- [Required work]:
Copy exactly the run of lines that begins at the line with "World TeamTennis Stats (213, 2284)" and ends at the final line of the entries.

- [Record extracts]:

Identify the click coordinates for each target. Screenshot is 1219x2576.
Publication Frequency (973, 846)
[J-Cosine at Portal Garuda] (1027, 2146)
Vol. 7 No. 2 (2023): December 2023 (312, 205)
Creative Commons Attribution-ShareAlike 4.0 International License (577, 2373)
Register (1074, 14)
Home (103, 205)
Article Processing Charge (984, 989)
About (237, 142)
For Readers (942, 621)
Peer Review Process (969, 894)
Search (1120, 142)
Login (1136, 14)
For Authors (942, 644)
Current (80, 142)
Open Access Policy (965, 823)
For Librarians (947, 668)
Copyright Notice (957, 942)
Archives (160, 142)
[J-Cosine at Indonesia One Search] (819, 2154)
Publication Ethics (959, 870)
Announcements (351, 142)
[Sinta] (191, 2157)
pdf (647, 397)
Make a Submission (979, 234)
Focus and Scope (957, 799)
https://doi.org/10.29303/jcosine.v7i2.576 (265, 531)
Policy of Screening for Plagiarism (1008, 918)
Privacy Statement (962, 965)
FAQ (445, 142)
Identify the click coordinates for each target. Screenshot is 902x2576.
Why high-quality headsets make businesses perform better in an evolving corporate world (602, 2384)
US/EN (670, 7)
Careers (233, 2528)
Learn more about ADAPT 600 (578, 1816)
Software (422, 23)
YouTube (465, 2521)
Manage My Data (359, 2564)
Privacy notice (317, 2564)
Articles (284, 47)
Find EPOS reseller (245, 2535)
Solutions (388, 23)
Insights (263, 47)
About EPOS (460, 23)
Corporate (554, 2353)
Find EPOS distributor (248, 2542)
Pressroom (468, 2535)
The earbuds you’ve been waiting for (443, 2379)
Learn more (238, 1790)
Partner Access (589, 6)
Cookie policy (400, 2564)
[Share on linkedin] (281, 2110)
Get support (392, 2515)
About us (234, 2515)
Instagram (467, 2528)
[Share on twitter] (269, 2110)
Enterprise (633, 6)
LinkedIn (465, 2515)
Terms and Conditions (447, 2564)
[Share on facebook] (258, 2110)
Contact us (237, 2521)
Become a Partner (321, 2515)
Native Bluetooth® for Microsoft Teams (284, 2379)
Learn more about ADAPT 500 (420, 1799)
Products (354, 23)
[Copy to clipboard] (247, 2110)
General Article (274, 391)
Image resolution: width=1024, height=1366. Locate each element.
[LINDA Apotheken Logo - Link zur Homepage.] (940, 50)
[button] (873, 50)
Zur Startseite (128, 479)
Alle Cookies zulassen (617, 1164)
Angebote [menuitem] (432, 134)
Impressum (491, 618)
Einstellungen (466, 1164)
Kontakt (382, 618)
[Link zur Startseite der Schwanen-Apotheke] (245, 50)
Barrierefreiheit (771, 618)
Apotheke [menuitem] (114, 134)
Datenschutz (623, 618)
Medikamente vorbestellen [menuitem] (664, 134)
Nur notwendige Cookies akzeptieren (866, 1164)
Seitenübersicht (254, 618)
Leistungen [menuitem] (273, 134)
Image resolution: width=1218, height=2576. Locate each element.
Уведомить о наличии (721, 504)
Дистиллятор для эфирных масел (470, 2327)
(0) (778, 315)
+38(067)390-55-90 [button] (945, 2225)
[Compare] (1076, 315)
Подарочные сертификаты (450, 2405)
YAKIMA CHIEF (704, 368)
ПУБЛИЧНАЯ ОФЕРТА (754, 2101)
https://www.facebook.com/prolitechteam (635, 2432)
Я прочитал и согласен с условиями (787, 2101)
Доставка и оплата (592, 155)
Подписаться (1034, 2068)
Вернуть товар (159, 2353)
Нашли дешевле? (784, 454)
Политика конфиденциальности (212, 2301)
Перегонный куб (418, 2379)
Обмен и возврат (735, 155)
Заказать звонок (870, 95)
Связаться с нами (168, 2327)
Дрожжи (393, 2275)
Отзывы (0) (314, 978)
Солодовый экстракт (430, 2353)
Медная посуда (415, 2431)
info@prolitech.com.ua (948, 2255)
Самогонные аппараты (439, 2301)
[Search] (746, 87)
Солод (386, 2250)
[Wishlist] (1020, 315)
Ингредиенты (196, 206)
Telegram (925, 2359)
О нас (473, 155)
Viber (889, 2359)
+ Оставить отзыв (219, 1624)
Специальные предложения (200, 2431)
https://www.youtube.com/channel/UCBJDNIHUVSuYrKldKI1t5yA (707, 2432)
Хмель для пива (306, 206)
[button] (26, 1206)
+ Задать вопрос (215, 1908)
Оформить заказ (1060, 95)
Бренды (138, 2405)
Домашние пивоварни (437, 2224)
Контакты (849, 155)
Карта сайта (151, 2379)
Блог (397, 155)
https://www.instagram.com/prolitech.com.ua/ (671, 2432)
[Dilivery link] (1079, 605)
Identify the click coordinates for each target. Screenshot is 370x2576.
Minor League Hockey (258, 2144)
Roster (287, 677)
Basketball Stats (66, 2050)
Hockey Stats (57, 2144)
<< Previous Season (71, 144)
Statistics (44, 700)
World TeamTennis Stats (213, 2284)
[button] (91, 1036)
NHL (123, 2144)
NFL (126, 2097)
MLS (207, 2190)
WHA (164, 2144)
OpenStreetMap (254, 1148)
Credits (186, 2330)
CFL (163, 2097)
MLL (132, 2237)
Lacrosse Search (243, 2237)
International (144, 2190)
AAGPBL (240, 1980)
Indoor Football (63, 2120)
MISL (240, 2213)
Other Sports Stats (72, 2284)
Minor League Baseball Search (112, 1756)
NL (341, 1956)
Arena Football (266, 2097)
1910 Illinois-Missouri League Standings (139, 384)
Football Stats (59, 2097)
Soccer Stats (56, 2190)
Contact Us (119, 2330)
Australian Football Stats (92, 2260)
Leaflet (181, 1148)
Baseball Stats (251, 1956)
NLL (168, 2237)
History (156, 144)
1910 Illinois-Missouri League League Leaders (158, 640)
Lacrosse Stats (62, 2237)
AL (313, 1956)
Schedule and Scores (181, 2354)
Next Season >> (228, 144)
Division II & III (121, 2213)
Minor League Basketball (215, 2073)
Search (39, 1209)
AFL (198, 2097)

- [Answer to this problem]:
World TeamTennis Stats (213, 2284)
[button] (91, 1036)
NHL (123, 2144)
NFL (126, 2097)
MLS (207, 2190)
WHA (164, 2144)
OpenStreetMap (254, 1148)
Credits (186, 2330)
CFL (163, 2097)
MLL (132, 2237)
Lacrosse Search (243, 2237)
International (144, 2190)
AAGPBL (240, 1980)
Indoor Football (63, 2120)
MISL (240, 2213)
Other Sports Stats (72, 2284)
Minor League Baseball Search (112, 1756)
NL (341, 1956)
Arena Football (266, 2097)
1910 Illinois-Missouri League Standings (139, 384)
Football Stats (59, 2097)
Soccer Stats (56, 2190)
Contact Us (119, 2330)
Australian Football Stats (92, 2260)
Leaflet (181, 1148)
Baseball Stats (251, 1956)
NLL (168, 2237)
History (156, 144)
1910 Illinois-Missouri League League Leaders (158, 640)
Lacrosse Stats (62, 2237)
AL (313, 1956)
Schedule and Scores (181, 2354)
Next Season >> (228, 144)
Division II & III (121, 2213)
Minor League Basketball (215, 2073)
Search (39, 1209)
AFL (198, 2097)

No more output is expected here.